Proto-Camalic had three grammatical genders:

  • animate
  • inanimate
  • caland

The caland gender was made up of nouns that resulted from nominalized participles and adjectives and consisted of both animate nouns (e.g. names of professions) and inanimate nouns. Abstract nouns were usually caland.

There were also three grammatical cases: agentive/instrumental, patientive and genitive. Case was not marked by noun morphology but by preposed particles. The agentive case was marked with the particle *la~li (believed by Nostraticists to be cognate with Semitic *li- "to" and Indo-European *-(t/dʰ)lom ~ *-(t/dʰ)lis). The genitive case was marked with the particle *i. In Central Camalic (e.g.

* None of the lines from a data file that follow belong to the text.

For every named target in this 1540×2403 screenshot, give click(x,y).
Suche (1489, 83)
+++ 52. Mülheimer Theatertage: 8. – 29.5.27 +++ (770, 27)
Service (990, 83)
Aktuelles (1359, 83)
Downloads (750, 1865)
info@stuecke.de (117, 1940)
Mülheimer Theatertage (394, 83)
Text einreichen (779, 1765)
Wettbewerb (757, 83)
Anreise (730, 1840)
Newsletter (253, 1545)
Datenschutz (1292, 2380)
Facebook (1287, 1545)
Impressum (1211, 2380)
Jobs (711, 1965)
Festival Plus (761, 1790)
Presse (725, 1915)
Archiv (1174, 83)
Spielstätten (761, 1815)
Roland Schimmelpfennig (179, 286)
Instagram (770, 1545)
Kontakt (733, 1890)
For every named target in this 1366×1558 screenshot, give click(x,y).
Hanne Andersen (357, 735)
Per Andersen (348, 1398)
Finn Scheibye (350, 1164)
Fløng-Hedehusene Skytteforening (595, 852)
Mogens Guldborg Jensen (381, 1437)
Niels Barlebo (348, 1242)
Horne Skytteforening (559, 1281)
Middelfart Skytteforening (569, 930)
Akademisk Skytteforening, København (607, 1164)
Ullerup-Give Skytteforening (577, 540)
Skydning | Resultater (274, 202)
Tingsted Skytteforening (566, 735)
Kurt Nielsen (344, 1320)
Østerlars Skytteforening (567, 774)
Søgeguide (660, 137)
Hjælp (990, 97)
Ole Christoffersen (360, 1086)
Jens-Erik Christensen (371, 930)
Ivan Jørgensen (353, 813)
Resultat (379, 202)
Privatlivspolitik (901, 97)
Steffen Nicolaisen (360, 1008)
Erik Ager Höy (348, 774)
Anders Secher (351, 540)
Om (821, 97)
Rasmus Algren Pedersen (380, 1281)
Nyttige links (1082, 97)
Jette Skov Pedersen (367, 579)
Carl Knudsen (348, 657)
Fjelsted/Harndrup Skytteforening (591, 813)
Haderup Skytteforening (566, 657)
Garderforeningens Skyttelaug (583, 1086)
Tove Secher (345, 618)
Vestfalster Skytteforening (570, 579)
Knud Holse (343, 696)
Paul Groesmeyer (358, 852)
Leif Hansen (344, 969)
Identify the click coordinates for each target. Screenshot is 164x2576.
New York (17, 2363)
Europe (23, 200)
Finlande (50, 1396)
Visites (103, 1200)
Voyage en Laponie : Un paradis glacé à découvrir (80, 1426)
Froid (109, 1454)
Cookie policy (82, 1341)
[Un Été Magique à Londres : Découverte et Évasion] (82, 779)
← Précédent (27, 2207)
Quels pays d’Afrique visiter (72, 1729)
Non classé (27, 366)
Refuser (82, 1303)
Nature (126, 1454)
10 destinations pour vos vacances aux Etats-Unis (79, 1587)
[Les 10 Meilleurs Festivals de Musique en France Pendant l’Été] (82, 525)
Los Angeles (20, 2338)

Padmanábha), influenced by Indo-European and Semitic languages, the case particles are preposed while in Peripheral Camalic (e.g. Camalanàbha), the particles evolved into suffixes in a more typically Eurasian nom-acc system.

Proto-Camalic also had an extensive array of derivational affixes.

The demonstrative in Proto-Camalic was *sa.

Adjectives

Proto-Camalic didn't have adjectives as a distinct part of speech. Most adjectives in other Camalic languages derive from verbs in Proto-Camalic though some are derived from nouns (e.g. nisba/Hoffmann's).

Verbs

Some kind of stress-induced ablaut/lengthening?